Çok değil bir hafta öncesine kadar en koyu nükleer santral açılsın taraftarlarından biriydim. Artık ben de pes ettim. Bunun nedeni, nükleer enerjinin tehlikelerinden gözümün korkmuş olması değil, nükleer enerji karşıtı insanların cırlamasından bıkmamdır. Ülkemin en son karışı da su altında kalana kadar termoelektrik santral yapılsın. 2050 yılında petrol rezervleri bittiğinde at arabalarıyla yolculuk yapalım. Enerji ihtiyacını karşılayamayan, çevresinden borç elektrik alan, nükleer kavramının getireceği teknolojik atılımı yapamayan bir ülke olarak kalalım. Depremde ölen onca insana rağmen hala bir tesisin güvenliğini sağlayacak gelişimi ve özgüveni sağlayamamış olarak kalalım. Hepsi müstahak bunlara. Nükleer silahlanmadan en çok zarar görmüş ülkede -Japonya- onlarca santral varken, adamlar bunu gerekli görüp yapmışken, bu teknolojik atılım ve beraberinde getirdiği tedbirli olma gereği yüzünden binlerce hayatı depremde ölmekten kurtarmışken, biz hala ya 7 şiddetinde deprem olursa aman da amanın tartışmasını yapıyoruz. 7 şiddetindeki depremde yaptığın bir binanın, hele ki nükleer santral binasının zarar görmesinden korkuyorsan mum ışığında yaşa zaten. Ama Çernobil gibi bir örnek var geçmişimizde diye savunmuyorlar mı bir de! Soğuk savaş sırasında, sonrasında teknolojik olarak oldukça geri kalan SSCB’nin yaptığı derme çatma bir tesisti o. Adamlar patlamadan yaklaşık bir hafta sonra, iş işten geçtikten sonra dünyayı haberdar ettiler üstelik. Rize’den alınan toprak örneğinden yıllar sonra bile nasıl şakır şakır beta sayıldığını gören hocam bile nükleer enerji santrali için en çok çabalayanların başındaydı. O da hiçbir şey bilmiyor zaten de mi? Buharlaştırma yöntemiyle aktif hala getirilmiş Co ile yaptığımız 2 saatlik deney sonrası eve geldiğimizde nasıl başımızın ağırdığını da katın işin içine. Ben de bir şey bilmiyorum.
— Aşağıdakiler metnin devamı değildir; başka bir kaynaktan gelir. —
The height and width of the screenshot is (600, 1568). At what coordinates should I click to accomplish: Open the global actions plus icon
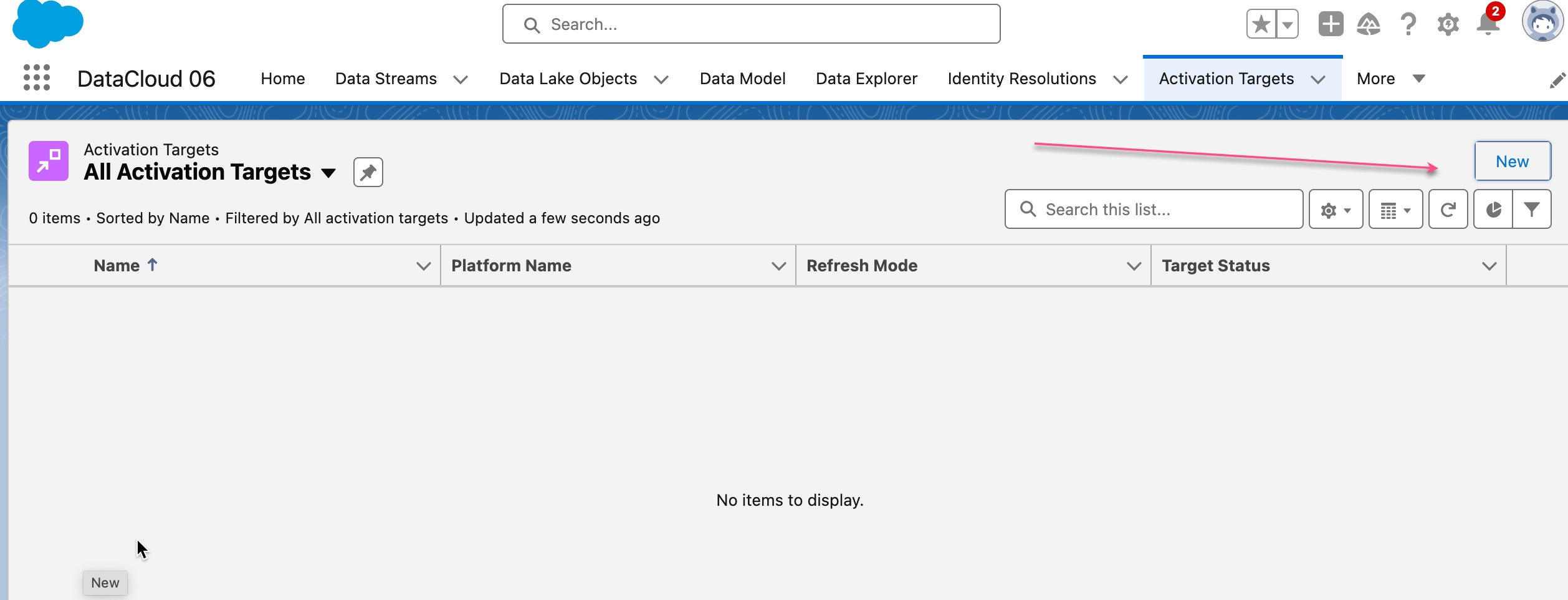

Madem bu yazıyı yazıyorum nükleer santral nedir, ne değildir, nasıl çalışır, ne işe yarar bunlardan da bahsedeyim diye düşündüm. Bir şey eksik kalmasın diye de nükleer fizik dersinde kullandığım defterdeki notlarıma da bakayım dedim (Hayatınızda görmek isteyeceğiniz en son defter olabilir.). Açtığım ilk sayfadaki başlık “Reactor Physics”. Üstüne de tarih atmışım 03/05/2007. Tam Beytepe’nin en güzel olduğu zamanlar. Yanlış hatırlamıyorsam o sene de şenlikler erkene çekilerek bu vakitlerde yapılmıştı. Dışarıda millet kamikazeye biniyor, basketbol turnuvasında mücadele ediyor,  ben ise o köhne sınıfta bu tarihi not etmişim. Neticesinde 100’den fazla kişi o dersi geçmek için yaz okulunda Eskişehir’e gitmişti zaten (Eheh bana gerek kalmamıştı.). Neyse. 
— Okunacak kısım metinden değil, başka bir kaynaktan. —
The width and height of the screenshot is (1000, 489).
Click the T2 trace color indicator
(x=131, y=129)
“Abi Uranyum var işte, enerji üretiliyor çok tehlikeli”den daha fazlasını bilmeliyiz diye düşünmekteyim. U(235), U(233) ve Pu(239), nükleer enerjinin başlıca yakıt malzemeleridir. Bunlar kararsızdır, dolayısıyla nötron ile bombardıman edildiğinde fisyona -bölünme-  uğrarlar ve çok fazla enerjinin açığa çıkmasına neden olurlar. Burada bahsettiğimiz enerji fisyon başına MeV mertebesindedir (200 Mev = 3,2 x 10^-11 J). 1,1 g U(235) ile 1 MW günlük enerji ihtiyacı karşılanabilmektedir. Büyüklükleri karşılaştırmak amaçlı örnek de yazayım. Bir kibrit çöpünden çıkan enerji miktarı 1 kJ’dur. Saniyede milyarlarca, trilyonlarca fisyon gerçekleşmektedir. Yakıtın -U(235)- konduğu çekirdek 20 cm kalınlığında çeliklerle örülüdür. Soğutma amaçlı su dolandırılır ve suyun buhar enerjisi aslında amaçlanandır. Nükleer enerji sadece bir araçtır! U(235)’in fisyona uğraması için gelen nötronun enerjisinin olmasına gerek yoktur. Enerjisiz bir nötron da fisyona sebep olabilir. Fisyon sonrasında ikincil (Üçüncül, dördüncül…) nötronlar oluşur. Bunlar da fisyona sebep olabilir. Dolayısıyla sistemden çıkan nötron sayısı oluşan ikincil nötronlardan az ise sistemde sürekli enerji artışı olur (Bkz: Fukuşima Nükleer Tesisleri). Ortam çoğaltma katsayısı -k- dediğimiz bir niceliğin formülü ile bir reaktörün durumu belirlenir. Üretilen (n+1). jenerasyon nötronlar / soğurulan n. jenerasyon nötronlar oranıdır k. k<1 kritik olmayan, k=1 kritik ve k>1 süper kritik olarak adlandırılır. Sürekli enerji artışının önüne geçmek için Bor madeninden (Dünyada en çok Türkiye’de bulunan madendir kendisi.) üretilmiş kontrol çubukları kullanılır. Bor, nötronlarla tepkimeye girerek Li(7) ve He(4) oluştururlar. U(235)’e çarpacak nötron sayısını kontrol eder basitçe. Ayrıca soğutma suyundaki ısı yalıtımı için de Bor kullanılır. Fukuşima’da olan olay, deprem sonrası sistemin kendini kapatması ve tsunami sonrasında nötron kontrolünün yapılamamasıdır. “Eee sistem kapalı nasıl çalışıyor bu hala?” diye sormak akıllara geliyor haliyle ama cevabını yukarıda yazdım. Fisyon için nötronun enerjisinin olmasına bile gerek yoktur. Sistemde var olan nötronlar kontrol edilemezse sürekli bir enerji artışı olacaktır. Bu enerji artmaya devam ederse zamanla 20 cm kalınlığındaki çelikleri eritecek noktaya gelebilir. O zaman haftanın moda sözü olan “meltdown” olayı gerçekleşir. Bu hiç istemeyeceğiniz türden bir şeydir, geçmiş olsundur. Anlaşılacağı üzere olay okyanus suyuyla soğutmaktan daha öte bir şeydir.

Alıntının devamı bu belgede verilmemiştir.